ImportError: ignored

In [43]:
from sklearn.metrics import accuracy_score, precision_score, recall_score, f1_score

# Load test data for prediction
from google.colab import files
import io

# Step 1: Load and preprocess the data
uploaded = files.upload()
test_data = pd.read_csv(io.BytesIO(uploaded['ebay-sa1.csv']),delimiter=',', header=None, names=['sentence_source', 'label', 'texts'])
# Preprocess the test data as needed


Saving ebay-sa1.csv to ebay-sa1.csv


In [44]:
# Create a dataset for prediction
prediction_dataset = SentimentDataset(test_data['texts'].tolist(), test_data['label'].tolist(), tokenizer, max_length)
prediction_loader = DataLoader(prediction_dataset, batch_size=16)

# Activate evaluation mode
model.eval()

predictions = []
true_labels = []

with torch.no_grad():
    for batch in prediction_loader:
        input_ids = batch['input_ids'].to(device)
        attention_mask = batch['attention_mask'].to(device)
        labels = batch['label'].tolist()

        outputs = model(input_ids=input_ids, attention_mask=attention_mask)
        logits = outputs.logits
        _, predicted_labels = torch.max(logits, dim=1)

        predictions.extend(predicted_labels.tolist())
        true_labels.extend(labels)

# Calculate evaluation metrics
#accuracy = accuracy_score(true_labels, predictions)
#precision = precision_score(true_labels, predictions, average='weighted')
#recall = recall_score(true_labels, predictions, average='weighted')
#f1 = f1_score(true_labels, predictions, average='weighted')

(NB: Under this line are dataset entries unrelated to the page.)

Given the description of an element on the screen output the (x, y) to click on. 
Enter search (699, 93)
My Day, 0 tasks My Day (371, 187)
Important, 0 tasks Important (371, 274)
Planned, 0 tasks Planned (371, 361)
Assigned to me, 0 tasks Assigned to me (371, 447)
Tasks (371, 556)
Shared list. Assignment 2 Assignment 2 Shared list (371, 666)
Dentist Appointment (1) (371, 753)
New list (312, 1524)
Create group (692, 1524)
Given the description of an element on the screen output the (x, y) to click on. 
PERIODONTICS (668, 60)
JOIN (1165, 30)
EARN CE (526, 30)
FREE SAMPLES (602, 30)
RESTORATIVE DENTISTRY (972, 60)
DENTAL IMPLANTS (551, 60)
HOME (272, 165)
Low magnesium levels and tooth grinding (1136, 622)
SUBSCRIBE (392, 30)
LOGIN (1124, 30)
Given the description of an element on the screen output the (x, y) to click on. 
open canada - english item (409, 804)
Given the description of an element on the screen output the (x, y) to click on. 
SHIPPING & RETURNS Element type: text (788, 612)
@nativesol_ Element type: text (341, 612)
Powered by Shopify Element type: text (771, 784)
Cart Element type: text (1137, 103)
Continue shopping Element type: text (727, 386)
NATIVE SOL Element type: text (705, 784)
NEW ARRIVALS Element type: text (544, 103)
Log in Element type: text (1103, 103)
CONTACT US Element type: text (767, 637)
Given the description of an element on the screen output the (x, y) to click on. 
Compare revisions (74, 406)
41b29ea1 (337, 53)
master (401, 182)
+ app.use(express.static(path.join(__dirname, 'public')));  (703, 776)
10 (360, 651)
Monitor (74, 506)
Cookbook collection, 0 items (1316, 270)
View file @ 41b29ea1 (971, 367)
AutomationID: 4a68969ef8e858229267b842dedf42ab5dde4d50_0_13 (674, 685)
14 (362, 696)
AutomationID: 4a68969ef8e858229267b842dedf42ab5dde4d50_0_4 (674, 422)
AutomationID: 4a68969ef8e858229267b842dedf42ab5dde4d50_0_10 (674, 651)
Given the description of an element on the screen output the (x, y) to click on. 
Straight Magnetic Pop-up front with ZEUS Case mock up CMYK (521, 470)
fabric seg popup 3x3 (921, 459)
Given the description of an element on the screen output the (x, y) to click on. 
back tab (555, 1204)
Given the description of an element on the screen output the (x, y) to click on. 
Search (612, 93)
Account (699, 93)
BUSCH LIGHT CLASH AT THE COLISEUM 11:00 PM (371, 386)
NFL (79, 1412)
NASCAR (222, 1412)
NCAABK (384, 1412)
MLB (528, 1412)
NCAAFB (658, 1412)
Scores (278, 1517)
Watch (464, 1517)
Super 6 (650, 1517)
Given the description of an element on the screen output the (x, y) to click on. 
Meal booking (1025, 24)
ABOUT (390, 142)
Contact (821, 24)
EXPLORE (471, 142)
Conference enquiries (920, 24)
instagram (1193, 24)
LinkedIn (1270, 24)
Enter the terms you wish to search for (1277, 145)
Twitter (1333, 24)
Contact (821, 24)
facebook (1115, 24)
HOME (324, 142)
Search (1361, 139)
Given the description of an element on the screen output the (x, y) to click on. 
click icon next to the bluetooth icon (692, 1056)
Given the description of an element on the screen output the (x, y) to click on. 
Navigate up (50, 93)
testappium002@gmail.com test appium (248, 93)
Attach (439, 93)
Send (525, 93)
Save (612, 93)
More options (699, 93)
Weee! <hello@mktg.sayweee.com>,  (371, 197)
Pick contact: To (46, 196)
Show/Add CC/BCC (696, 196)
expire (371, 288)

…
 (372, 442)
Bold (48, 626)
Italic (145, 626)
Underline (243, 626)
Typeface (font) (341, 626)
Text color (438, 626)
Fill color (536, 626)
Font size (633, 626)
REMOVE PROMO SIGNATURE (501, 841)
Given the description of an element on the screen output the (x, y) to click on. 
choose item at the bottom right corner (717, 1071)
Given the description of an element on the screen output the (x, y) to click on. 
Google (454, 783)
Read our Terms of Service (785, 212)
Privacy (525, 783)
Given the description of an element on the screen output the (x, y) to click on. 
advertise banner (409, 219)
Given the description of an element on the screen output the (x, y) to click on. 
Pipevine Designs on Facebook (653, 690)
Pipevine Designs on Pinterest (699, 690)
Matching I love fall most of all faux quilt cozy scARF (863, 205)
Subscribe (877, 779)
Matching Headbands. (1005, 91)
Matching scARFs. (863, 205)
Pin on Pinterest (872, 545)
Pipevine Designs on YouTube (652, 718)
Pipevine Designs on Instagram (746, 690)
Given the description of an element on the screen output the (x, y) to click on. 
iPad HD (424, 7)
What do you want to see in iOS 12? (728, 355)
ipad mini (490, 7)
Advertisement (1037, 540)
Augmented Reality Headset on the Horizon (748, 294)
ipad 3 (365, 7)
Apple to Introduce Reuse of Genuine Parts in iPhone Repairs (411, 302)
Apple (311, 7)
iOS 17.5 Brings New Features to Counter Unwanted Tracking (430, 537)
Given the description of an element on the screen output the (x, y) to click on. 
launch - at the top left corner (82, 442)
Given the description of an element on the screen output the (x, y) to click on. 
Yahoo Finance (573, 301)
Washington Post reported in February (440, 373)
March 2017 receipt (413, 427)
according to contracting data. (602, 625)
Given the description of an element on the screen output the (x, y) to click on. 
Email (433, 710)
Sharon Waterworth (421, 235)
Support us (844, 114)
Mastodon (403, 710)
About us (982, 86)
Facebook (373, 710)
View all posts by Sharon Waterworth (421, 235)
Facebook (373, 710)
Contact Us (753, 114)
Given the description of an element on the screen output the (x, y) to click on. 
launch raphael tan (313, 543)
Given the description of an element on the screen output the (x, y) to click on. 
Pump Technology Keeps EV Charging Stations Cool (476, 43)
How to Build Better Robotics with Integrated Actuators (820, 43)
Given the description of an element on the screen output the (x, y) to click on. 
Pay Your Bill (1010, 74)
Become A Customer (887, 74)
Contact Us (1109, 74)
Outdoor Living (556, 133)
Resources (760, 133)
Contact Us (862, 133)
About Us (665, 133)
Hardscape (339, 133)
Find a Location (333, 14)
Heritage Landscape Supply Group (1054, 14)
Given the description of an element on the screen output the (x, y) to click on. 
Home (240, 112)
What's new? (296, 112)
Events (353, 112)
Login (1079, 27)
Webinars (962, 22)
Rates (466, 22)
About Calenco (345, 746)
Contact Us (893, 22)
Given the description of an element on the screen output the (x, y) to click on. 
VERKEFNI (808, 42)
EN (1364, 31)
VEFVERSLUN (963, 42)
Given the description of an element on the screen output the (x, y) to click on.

# Display evaluation metrics
#print('Accuracy:', accuracy)
#print('Precision:', precision)
#print('Recall:', recall)
#print('F1-Score:', f1)

# Save predictions to a CSV file on Google Drive
results_df = pd.DataFrame({'Text': test_data['texts'], 'True Label': true_labels, 'Predicted Label': predictions})


In [45]:
from google.colab import drive
drive.mount('/content/gdrive')
results_df.to_csv('/content/gdrive/MyDrive/ebay-sa1.csv', index=False)


Drive already mounted at /content/gdrive; to attempt to forcibly remount, call drive.mount("/content/gdrive", force_remount=True).